By the way, one of their biggest investors is Blackstone (BX), the big private equity corporation that is getting back into this market in a big way.

They’ve invested about $350 million so far this year, including an additional $45 million purchase during the most recent stock offering. Furthermore, the head of one of their privately traded real estate funds is going to be on the board of TCN to help share their experience and grow the company.

Now, Tricon management thinks they can double the number of units over the next three years. They’re using the cash from the IPO to develop more single-family home rental neighborhoods, and they’ve been growing the units under management by about 32% a year since 2012. So, really, the pathway to doubling the number of homes under management seems pretty clear to me.

The average rent is about $1,513 a month, as they are really targeted the more blue-collar, young executive market and not so much the high end or the affordable housing arena. Average income is between $70,000 and $110,000, so these are people who are not yet ready or able to buy in a particular market.

And with the sunbelt communities set to grow at about 10% over the next several years as people flock to the area, this is going to continue. If you can work from home, why not go somewhere that’s warmer, with lower taxes and a lower cost of living?

That population shift is not going to end any time soon, and Tricon is going to be a major beneficiary of this trend. So, we’ve got a great company with massive growth potential in front of it and private equity backing from one of the leading players in the real estate game in the world today.

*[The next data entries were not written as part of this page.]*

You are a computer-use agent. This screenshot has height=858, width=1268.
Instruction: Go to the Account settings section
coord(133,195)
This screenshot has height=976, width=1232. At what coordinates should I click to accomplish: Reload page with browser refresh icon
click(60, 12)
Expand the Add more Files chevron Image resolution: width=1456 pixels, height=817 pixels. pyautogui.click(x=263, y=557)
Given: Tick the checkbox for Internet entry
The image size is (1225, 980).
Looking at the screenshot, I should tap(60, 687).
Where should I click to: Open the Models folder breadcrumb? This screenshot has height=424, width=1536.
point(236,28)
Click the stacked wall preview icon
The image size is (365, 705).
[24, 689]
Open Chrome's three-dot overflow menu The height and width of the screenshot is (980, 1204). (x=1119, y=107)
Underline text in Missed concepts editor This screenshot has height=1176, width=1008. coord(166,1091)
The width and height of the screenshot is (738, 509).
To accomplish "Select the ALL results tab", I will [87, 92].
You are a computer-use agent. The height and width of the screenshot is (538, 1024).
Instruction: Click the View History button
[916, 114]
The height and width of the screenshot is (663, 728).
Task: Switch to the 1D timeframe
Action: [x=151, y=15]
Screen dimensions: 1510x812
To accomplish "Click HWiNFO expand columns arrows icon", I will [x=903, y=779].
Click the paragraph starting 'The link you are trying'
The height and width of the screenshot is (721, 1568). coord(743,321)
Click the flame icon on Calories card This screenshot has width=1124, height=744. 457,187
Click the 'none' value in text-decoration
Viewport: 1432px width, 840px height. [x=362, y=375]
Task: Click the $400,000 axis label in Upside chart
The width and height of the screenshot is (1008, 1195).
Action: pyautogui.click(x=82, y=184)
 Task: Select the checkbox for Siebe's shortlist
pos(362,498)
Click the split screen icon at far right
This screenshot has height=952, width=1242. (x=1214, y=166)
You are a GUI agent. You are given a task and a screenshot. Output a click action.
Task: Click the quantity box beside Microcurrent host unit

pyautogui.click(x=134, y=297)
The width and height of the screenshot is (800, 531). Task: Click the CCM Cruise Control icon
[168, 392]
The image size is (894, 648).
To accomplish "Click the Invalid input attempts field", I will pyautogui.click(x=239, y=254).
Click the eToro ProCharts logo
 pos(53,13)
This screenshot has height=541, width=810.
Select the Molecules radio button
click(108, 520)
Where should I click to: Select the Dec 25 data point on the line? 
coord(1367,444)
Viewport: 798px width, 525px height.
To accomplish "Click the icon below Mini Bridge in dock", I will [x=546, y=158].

And they have great relationships with all of the real estate development firms that they do business with, which will give them access to capital even when the markets are not in really good condition. They’ve got these deep-pocketed real estate funds and firms that will be able to help them fund their growth plans.

Tricon is also doing some additional development up in Canada, particularly in class A, multi-family buildings in Toronto, which is Canada’s fastest-growing city. So, there’s an excellent runway in front of this company, and I honestly believe this company has the potential to be one of those lifetime stocks with the potential for a 100-to-1 return.

This is a fantastic opportunity and, best of all, the stock is trading at less than 11 times earnings right now. It is dramatically underpriced and underdiscussed, and this is the kind of stock that I think can build generational wealth as it benefits from some of the biggest trends in our country and the world.